Why Your Brain Wants to Waste That Gift Card
Over at SmartMoney.com, I’m going to be doing some columns on Money & Your Mind. Here’s my first, out today, on changes to the laws governing gift cards and why they’re actually going to make you more likely not to redeem these popular holiday presents:
Gift cards have always been an unhappy medium: more thoughtful than cash, less thoughtful than an actual gift. But with recent changes to the laws governing these products, restricting fees and expiration dates, gift cards are about to become less thoughtful than ever.
How is giving consumers more time to use a gift and stopping companies from nickel-and-diming them in the meantime bad for consumers? Because the real problem with gift cards isn’t that you have too little time to redeem them — it’s that you have too much.

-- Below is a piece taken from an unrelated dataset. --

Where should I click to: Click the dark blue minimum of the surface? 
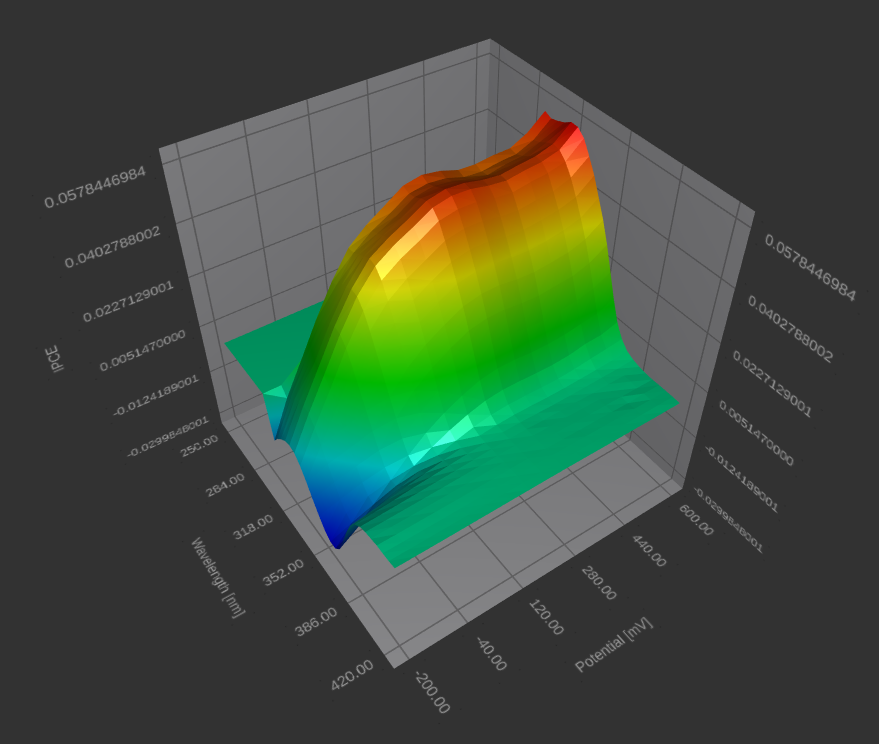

Last year, Americans spent $92 billion on gift cards, according to TowerGroup, a research firm owned by MasterCard Worldwide. According to Nielsen, they’re the No. 1 product consumers expect to spend more on this Christmas than last. But of the $92 billion spent last year, $6 billion was lost to fees and expiration dates and simple failure to use the cards, according to Tower.

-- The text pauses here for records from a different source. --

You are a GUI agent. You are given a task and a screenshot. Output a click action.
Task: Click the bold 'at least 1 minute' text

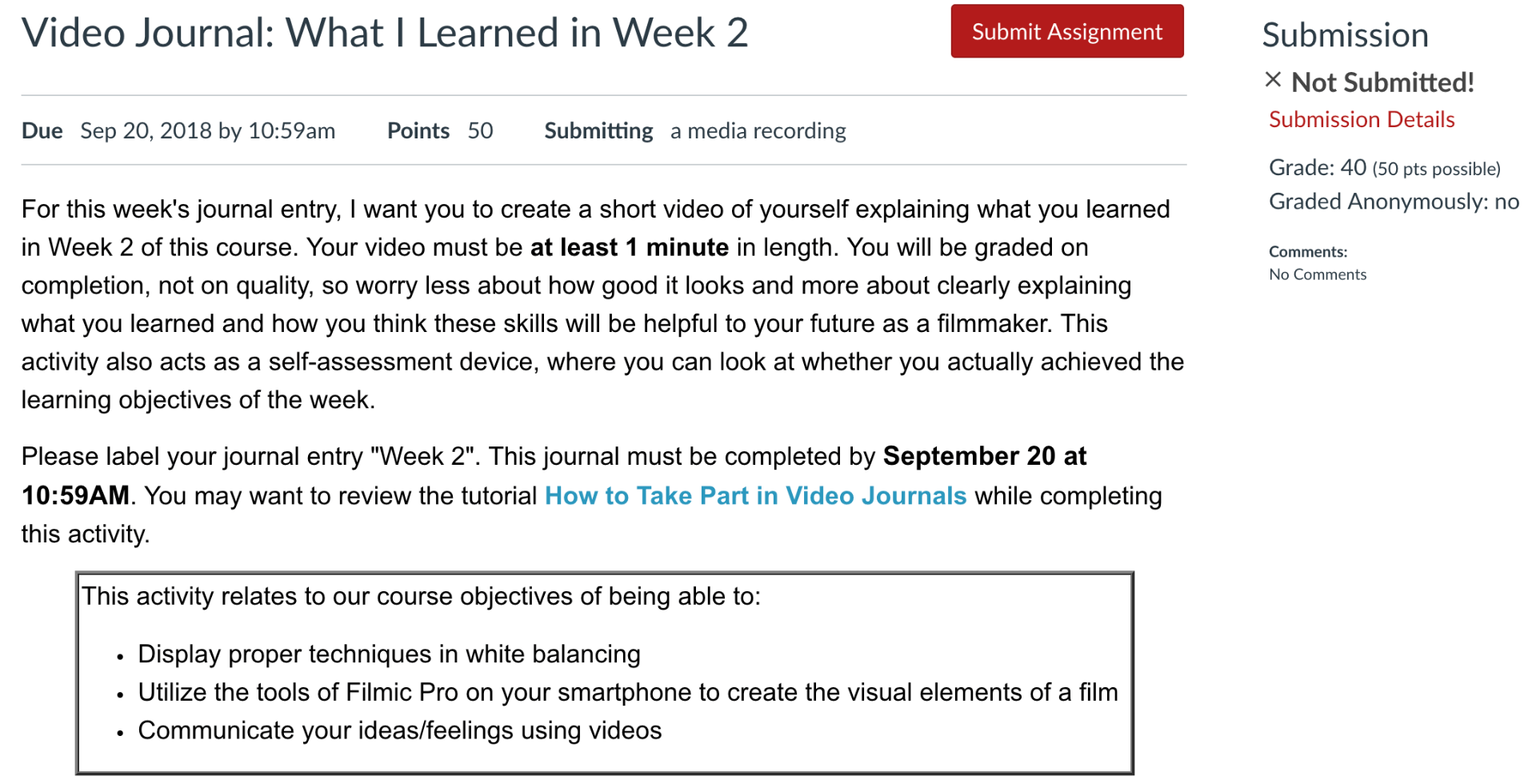click(x=630, y=248)
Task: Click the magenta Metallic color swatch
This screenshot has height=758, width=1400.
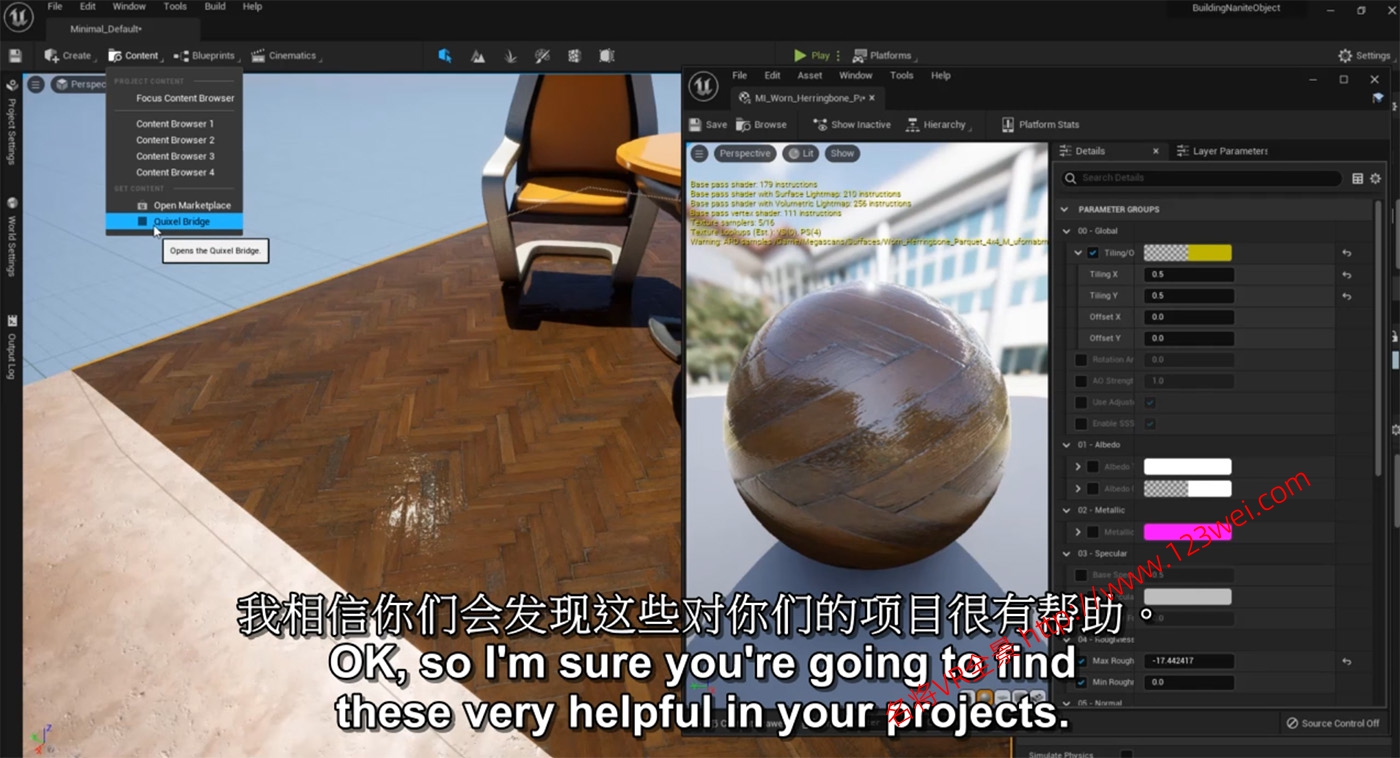Action: [x=1187, y=532]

Thus, in one of the lesser-known provisions of this May’s Credit Card Act, Congress put new restrictions on gift cards issued by banks and credit-card companies. Among other changes, the act banned expiration dates sooner than five years after a card is purchased and disallowed fees on cards that have been dormant for fewer than 12 months. The new regulations don’t take effect until next summer, but some companies, such as American Express, are making changes now. Store cards, meanwhile, have been lowering fees and phasing out expiration dates for years, in response to state laws.
While these are intended as pro-consumer reforms, they’re based on a misunderstanding of the real problem with gift cards: You lose money on them not primarily because of fees or expiration dates, but because you throw them in a drawer and forget about them. Or, you lose them, or you hold on to them indefinitely — always thinking you’ll redeem them tomorrow.
It’s counterintuitive, but the way to make people more likely to redeem their gift cards would be to shorten the time before they expired.